GUEST POST on YA Bookshelf
Back in 2000, when we were writing screenplays into the wee hours at various coffee shops around LA, the two of us decided to try our hand at a spoof of teen movies. As fortuitous timing would have it, that script would become 2001’s “Not Another Teen Movie.” This led to years of writing on the MTV Movie Awards, working with comedic talents such as Jimmy Fallon, Jack Black, and Andy Samberg. For much of the 2000s, we continued to write comedies geared towards the teenage audience. But the funny thing about the two of us becoming comedy writers was that we never really thought of ourselves as writing in that genre. We kind of fell into it.

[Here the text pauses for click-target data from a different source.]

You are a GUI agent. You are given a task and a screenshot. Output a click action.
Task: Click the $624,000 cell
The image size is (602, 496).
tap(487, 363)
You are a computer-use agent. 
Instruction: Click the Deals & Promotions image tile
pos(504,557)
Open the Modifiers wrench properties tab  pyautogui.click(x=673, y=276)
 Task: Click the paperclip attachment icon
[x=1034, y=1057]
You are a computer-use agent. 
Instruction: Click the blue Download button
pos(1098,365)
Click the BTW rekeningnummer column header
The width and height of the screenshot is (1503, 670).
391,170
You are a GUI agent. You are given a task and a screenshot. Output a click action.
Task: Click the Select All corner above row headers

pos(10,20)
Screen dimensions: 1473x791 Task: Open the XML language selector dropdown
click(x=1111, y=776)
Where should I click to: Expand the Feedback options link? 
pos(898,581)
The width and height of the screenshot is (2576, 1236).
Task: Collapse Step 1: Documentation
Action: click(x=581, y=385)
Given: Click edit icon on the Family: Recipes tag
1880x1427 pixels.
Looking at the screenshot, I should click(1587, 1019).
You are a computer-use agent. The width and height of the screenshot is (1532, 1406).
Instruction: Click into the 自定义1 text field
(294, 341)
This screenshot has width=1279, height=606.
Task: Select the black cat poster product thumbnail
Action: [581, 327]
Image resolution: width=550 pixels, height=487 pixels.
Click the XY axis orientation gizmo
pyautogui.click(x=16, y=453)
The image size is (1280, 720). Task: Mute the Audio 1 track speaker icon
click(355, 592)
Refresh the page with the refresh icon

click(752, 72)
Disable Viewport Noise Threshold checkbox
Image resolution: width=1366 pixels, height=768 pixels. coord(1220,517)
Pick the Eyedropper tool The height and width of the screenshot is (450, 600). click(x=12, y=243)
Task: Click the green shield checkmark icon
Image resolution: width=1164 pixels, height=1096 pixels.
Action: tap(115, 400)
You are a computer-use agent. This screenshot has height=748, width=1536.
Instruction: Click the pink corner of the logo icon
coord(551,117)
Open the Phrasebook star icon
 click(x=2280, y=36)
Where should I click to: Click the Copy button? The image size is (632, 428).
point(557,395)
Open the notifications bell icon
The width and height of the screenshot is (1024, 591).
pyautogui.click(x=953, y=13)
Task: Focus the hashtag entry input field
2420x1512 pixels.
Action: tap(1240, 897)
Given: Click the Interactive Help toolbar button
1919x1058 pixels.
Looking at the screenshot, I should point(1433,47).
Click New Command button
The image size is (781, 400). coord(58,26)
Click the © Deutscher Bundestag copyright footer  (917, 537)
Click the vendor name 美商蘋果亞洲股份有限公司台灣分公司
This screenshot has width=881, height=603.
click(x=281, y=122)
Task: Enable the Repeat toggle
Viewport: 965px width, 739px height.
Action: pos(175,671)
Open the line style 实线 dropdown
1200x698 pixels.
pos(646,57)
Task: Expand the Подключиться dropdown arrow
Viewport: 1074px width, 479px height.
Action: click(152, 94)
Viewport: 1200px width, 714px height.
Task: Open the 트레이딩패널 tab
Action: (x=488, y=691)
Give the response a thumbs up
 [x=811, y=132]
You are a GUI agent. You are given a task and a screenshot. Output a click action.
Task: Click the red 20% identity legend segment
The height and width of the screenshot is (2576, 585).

And in Hollywood, once you have success in a particular niche, studios pigeonhole you into a box. After “Step Up” turned out to be a sleeper hit, we got a call on Monday morning from two different producers asking us to write a spoof of dance movies. With the huge success of “Harry Potter” and “Lord of the Rings,” it was inevitable that we would be asked to write a spoof of fantasy movies. And sure enough, we were.
But it wasn’t a spoof of those movies that we wanted to write. It was those movies. Fully aware that no studio or producer was likely to come offering us an adaptation of a fantastical book or property, we decided to create one ourselves. That’s what led us to write The Familiars. Finally, we were creating the kind of material that the two of us really came to Hollywood to create. Something imaginative and adventurous, like the fantasy books we grew up loving and Spielburg films we’ve watched dozens of times.
The moral of the story is simple. We’re writers, which gives us the unique ability to write. Someone puts you in a box, write yourself out of it. You control the way people perceive you. For years, we were the spoof guys and the teen movie guys. Well, now we’re the author guys who wrote that middle grade fantasy trilogy and are adapting it into a 3D animated movie.